Failure to recruit enough teachers is lowering the standard of education in schools and the problem is getting worse, Ofsted, the Government's education standards watchdog, said yesterday.

In the first major report to be published since the new chief schools inspector David Bell took office last month, inspectors said recruitment difficulties were increasing.

A survey of 17 education authorities revealed two thirds had growing problems in recruiting and keeping teachers, even for infant and nursery classes. It said the main problem was the quality of staff, with some boroughs saying history was the only subject where there were no difficulties.

"Many of the authorities conjecture that the problems faced by schools have yet to reach a peak and even more difficulties have yet to be faced," it added. "Schools are making more and more use of supply teachers or overseas teachers and teachers on temporary contracts. Many are at least adequately qualified and suitably deployed, but the need to resort to temporary or acting arrangements is proving disruptive for schools and for children's education."

Staff recruited as graduate trainees were being put in classes as unqualified teachers and many of the overseas teachers did not have much knowledge of the national curriculum. One authority had been forced to recruit more than 100 overseas teachers, 87 from South Africa, 20 from Jamaica and 15 from the United States.

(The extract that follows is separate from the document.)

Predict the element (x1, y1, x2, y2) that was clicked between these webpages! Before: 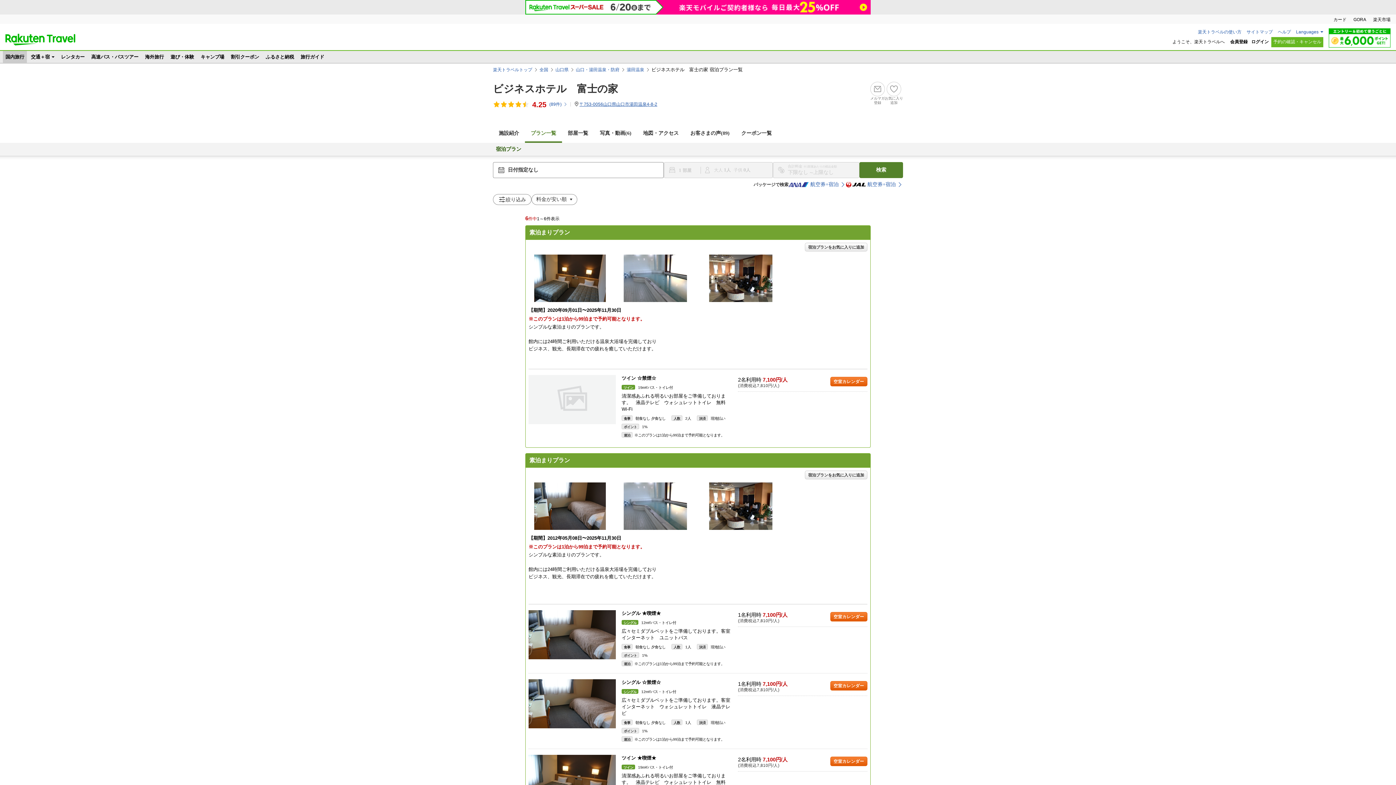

The former chief schools inspector Mike Tomlinson had ordered inspectors to look at the impact of teaching shortages in their reports from last September. Yesterday's report is the first indication from Ofsted of how the problem is progressing. It also revealed some authorities were having to restrict the admission of children under five to schools because of shortages of nursery and reception class teachers.

"Even after readvertising there are often so few applicants in some schools for senior and middle-management posts that schools are ending up appointing candidates not ready for promotion," it added. Research showed teacher vacancies last year had shot up from 2,110 to 4,980.

A spokeswoman for the Department for Education and Skills said there were 9,400 more teachers in schools this January compared with 2001. "The ... teacher vacancy rate [is] down from 1.4 per cent in 2001 to 1.2 per cent now."